**Problem to work on**
Please return only the lines from the one holding "Select The Bird" through the one holding "Select the Scene tab", exactly as they appear in the records below, both ends included.

(Stored records)
>>>>>
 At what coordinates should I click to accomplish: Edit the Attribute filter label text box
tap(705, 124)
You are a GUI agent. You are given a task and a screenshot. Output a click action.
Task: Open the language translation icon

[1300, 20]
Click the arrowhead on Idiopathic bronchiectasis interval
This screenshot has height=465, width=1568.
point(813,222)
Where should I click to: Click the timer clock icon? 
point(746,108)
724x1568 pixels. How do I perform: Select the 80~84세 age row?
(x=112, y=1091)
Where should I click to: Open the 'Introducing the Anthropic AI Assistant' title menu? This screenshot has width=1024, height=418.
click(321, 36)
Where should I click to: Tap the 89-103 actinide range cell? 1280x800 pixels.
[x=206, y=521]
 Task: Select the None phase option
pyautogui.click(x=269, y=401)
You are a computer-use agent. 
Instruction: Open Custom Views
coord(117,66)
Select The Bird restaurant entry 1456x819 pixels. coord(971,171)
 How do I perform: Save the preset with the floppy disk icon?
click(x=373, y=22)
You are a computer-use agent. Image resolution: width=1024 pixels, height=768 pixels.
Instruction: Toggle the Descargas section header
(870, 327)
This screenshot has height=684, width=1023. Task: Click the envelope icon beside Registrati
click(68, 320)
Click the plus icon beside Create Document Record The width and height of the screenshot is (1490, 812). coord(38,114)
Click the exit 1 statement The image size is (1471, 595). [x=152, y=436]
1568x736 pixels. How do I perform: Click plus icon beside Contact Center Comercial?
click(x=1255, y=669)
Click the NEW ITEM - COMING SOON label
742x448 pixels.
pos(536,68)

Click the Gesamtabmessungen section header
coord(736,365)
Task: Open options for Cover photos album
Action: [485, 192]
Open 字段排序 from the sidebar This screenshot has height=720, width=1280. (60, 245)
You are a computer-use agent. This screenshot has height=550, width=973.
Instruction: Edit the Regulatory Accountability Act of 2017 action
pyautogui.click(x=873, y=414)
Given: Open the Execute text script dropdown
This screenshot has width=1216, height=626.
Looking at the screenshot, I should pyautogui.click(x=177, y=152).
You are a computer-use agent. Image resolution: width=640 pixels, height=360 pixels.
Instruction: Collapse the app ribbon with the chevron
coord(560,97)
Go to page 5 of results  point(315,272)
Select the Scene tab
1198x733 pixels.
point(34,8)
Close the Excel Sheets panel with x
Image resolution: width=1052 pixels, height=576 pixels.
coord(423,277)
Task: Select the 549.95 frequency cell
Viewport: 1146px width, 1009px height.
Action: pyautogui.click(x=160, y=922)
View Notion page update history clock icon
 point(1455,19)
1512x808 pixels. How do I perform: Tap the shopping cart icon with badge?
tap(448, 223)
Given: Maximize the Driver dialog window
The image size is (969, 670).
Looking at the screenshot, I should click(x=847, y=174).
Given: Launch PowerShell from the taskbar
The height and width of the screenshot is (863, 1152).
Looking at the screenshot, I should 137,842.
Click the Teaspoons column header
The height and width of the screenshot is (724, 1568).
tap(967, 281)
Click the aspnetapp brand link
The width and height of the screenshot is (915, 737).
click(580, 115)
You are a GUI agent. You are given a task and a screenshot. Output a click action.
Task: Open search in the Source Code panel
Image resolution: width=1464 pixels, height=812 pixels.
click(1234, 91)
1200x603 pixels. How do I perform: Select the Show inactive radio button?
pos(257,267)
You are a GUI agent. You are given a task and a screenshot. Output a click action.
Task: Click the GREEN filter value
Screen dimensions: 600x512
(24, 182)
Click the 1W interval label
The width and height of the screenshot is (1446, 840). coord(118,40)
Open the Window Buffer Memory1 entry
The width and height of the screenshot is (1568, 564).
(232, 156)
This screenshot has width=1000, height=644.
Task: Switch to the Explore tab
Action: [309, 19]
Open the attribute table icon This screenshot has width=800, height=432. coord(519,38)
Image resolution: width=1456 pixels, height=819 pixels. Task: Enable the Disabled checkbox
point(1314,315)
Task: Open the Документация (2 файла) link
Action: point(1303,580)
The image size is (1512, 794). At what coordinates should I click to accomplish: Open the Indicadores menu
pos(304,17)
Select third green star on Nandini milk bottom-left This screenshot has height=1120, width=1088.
<<<<<
**Solution to this task**
Select The Bird restaurant entry 1456x819 pixels. coord(971,171)
 How do I perform: Save the preset with the floppy disk icon?
click(x=373, y=22)
You are a computer-use agent. Image resolution: width=1024 pixels, height=768 pixels.
Instruction: Toggle the Descargas section header
(870, 327)
This screenshot has height=684, width=1023. Task: Click the envelope icon beside Registrati
click(68, 320)
Click the plus icon beside Create Document Record The width and height of the screenshot is (1490, 812). coord(38,114)
Click the exit 1 statement The image size is (1471, 595). [x=152, y=436]
1568x736 pixels. How do I perform: Click plus icon beside Contact Center Comercial?
click(x=1255, y=669)
Click the NEW ITEM - COMING SOON label
742x448 pixels.
pos(536,68)

Click the Gesamtabmessungen section header
coord(736,365)
Task: Open options for Cover photos album
Action: [485, 192]
Open 字段排序 from the sidebar This screenshot has height=720, width=1280. (60, 245)
You are a computer-use agent. This screenshot has height=550, width=973.
Instruction: Edit the Regulatory Accountability Act of 2017 action
pyautogui.click(x=873, y=414)
Given: Open the Execute text script dropdown
This screenshot has width=1216, height=626.
Looking at the screenshot, I should pyautogui.click(x=177, y=152).
You are a computer-use agent. Image resolution: width=640 pixels, height=360 pixels.
Instruction: Collapse the app ribbon with the chevron
coord(560,97)
Go to page 5 of results  point(315,272)
Select the Scene tab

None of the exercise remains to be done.